Milano in questi giorni si trasforma completamente e diventa una città delle fiabe, dove scenari improbabili prendono forma e vita in pochissime ore, mentre architetti e designer si sfidano a colpi di tecnica, innovazione, fantasia e originalità.

Se mi segui sui Social saprai già che martedì ho partecipato ad una emozionante Notte in Fonderia.

La Microfonderia Geccherle infatti ha aperto le sue porte per svelare al pubblico milanese i segreti della tecnica della Fusione a Cera Persa, la stessa che uso io per creare i gioielli di 32 DICEMBRE.

Claudio, uno dei due fratelli Geccherle che ora gestiscono la Fonderia, ha raccontato la storia dell’attività di famiglia, iniziata dal nonno, passata poi al padre che ora ha più di ottant’anni e si destreggia ancora abilmente e agilmente tra forni e crogioli, fino ad arrivare a lui e suo fratello.

Arnaldo Pomodoro, il famoso scultore, si serve di questa fonderia sin dall’inizio della sua carriera per creare i suoi pezzi scultura da arredamento.

La coppa del mondo di calcio, si proprio quella famosa e straconosciuta!, è stata creata e fusa per la prima volta dal Sig. Geccherle Senior.

La Microfonderia Geccherle è la mia fonderia, e Claudio sopporta pazientemente tutte le mie richieste bizzarre e sbadataggini: dalla richiesta di fondere il Tantalio (!!) all’aver chiuso fuori tutti dalla fonderia una fredda sera dell’inverno scorso,  senza la possibilità di rientrare visto che le chiavi erano rimaste all’inteno, con tutti i  telefoni e i  giubbotti e con le cateratte del cielo che si sono aperte subito dopo il CLANG alle nostre spalle della porta di metallo.

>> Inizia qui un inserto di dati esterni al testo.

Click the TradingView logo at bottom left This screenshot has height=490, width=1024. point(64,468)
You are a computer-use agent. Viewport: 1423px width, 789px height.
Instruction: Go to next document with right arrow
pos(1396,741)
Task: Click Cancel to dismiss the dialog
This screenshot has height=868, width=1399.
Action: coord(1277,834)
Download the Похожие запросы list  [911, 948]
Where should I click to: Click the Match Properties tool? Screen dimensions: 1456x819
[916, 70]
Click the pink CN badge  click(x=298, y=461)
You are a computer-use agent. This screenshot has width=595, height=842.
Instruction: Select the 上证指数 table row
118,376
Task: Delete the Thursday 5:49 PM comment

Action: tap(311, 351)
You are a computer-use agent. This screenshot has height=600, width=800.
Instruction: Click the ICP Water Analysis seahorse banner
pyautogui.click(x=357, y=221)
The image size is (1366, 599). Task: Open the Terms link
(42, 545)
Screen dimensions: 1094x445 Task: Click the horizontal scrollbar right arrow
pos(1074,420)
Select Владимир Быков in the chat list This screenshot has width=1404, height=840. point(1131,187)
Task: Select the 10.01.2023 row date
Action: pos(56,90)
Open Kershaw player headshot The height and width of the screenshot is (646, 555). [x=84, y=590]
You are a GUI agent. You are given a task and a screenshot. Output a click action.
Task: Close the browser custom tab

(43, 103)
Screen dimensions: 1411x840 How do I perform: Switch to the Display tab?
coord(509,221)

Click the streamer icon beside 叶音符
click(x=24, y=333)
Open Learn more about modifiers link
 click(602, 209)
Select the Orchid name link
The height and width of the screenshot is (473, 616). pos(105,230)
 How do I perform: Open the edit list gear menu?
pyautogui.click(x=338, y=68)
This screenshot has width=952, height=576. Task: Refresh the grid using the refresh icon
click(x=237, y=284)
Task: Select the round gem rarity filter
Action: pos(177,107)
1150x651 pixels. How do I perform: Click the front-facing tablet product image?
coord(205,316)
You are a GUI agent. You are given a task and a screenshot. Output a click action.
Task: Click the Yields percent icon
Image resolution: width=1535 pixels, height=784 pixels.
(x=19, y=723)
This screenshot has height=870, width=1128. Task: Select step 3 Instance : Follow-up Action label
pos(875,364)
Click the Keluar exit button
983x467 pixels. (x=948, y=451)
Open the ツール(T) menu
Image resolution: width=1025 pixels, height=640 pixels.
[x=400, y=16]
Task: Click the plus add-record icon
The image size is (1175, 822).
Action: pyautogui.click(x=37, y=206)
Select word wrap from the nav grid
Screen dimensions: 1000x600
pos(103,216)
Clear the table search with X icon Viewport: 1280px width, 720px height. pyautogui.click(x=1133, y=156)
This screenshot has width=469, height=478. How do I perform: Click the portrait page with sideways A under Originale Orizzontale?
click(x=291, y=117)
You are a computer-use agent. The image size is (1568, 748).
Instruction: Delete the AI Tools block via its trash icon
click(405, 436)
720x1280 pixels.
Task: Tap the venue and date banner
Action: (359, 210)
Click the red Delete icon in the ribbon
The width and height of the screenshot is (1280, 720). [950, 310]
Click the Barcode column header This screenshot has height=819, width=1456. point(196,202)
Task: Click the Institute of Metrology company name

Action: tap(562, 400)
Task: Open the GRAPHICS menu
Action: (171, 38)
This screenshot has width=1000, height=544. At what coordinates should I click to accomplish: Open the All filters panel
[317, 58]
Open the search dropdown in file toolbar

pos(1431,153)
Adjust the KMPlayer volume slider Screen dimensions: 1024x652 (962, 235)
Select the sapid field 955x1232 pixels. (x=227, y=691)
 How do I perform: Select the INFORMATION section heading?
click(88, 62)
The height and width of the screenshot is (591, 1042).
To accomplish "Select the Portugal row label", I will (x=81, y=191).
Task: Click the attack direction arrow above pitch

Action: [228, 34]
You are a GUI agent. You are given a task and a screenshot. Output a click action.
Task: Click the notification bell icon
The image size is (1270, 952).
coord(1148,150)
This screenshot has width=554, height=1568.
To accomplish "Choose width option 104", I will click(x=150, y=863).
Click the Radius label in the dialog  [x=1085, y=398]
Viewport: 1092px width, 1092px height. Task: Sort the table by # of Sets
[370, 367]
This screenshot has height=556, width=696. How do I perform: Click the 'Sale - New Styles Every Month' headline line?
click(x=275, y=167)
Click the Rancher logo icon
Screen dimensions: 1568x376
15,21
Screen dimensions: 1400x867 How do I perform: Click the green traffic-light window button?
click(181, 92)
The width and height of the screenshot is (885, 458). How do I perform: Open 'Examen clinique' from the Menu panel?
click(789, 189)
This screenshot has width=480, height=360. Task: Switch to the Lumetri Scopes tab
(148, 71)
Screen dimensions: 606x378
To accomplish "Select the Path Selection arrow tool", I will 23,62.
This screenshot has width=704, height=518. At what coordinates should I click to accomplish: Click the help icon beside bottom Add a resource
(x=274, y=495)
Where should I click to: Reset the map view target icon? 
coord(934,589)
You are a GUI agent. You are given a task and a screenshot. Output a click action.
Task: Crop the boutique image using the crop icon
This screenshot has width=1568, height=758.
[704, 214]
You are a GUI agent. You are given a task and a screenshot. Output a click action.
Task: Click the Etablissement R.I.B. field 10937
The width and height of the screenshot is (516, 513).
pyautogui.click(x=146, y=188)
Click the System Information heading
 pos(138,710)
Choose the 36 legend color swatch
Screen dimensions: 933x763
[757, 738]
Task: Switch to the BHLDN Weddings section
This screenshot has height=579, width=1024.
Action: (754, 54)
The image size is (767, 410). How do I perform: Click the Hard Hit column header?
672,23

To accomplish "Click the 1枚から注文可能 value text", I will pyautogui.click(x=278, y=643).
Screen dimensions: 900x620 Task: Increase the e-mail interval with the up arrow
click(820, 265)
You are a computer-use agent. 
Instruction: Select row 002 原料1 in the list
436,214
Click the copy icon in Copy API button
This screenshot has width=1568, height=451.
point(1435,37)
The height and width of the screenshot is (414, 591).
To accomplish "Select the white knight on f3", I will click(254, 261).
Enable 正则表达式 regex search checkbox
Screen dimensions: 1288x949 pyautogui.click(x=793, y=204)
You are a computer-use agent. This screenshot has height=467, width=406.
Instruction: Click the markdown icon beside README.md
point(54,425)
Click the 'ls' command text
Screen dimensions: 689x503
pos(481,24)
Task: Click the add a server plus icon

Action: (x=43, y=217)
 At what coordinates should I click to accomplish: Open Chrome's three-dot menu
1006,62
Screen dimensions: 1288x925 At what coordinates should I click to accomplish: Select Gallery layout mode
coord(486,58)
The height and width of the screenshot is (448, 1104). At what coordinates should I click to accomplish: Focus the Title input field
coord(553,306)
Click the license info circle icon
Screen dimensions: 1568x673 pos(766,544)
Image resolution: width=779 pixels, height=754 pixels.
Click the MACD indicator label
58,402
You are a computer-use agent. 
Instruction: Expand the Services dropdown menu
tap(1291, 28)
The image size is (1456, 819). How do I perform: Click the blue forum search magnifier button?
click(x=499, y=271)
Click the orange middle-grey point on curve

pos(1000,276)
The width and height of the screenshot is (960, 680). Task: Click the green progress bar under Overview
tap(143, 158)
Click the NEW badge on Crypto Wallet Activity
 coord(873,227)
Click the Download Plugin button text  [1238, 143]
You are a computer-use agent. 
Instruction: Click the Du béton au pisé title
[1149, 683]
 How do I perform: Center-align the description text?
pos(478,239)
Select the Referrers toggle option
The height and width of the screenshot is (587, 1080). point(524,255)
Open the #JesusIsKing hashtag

Giovedì sera, invece, mi sono immersa nella folla della Design Week di Via Tortona, dove alcuni miei colleghi orafi esponevano.

Un salto  a salutare Mattia di ALTROSGUARDO, dove mi sono lasciata conquistare dalle creazioni in legno e metallo.

Finchè, proseguendo lungo via Tortona, sono arrivata allo spazio espositivo di Mikky Eger.
Qui la sua installazione “Switch on your Lifestile!” che suggerisce l’idea della vita quotidiana illuminata dalla luce e dalla preziosità del gioiello d’autore.

Insomma, il binomio tra il gioiello di design e d’autore e la famosa kermesse milanese, nata come alternativa aperta e pop al Salone del Mobile, ogni anno si fa sempre più stretto e chissà se magari, nelle prossime edizioni, anche io non possa prendervi parte con uno stand tutto mio!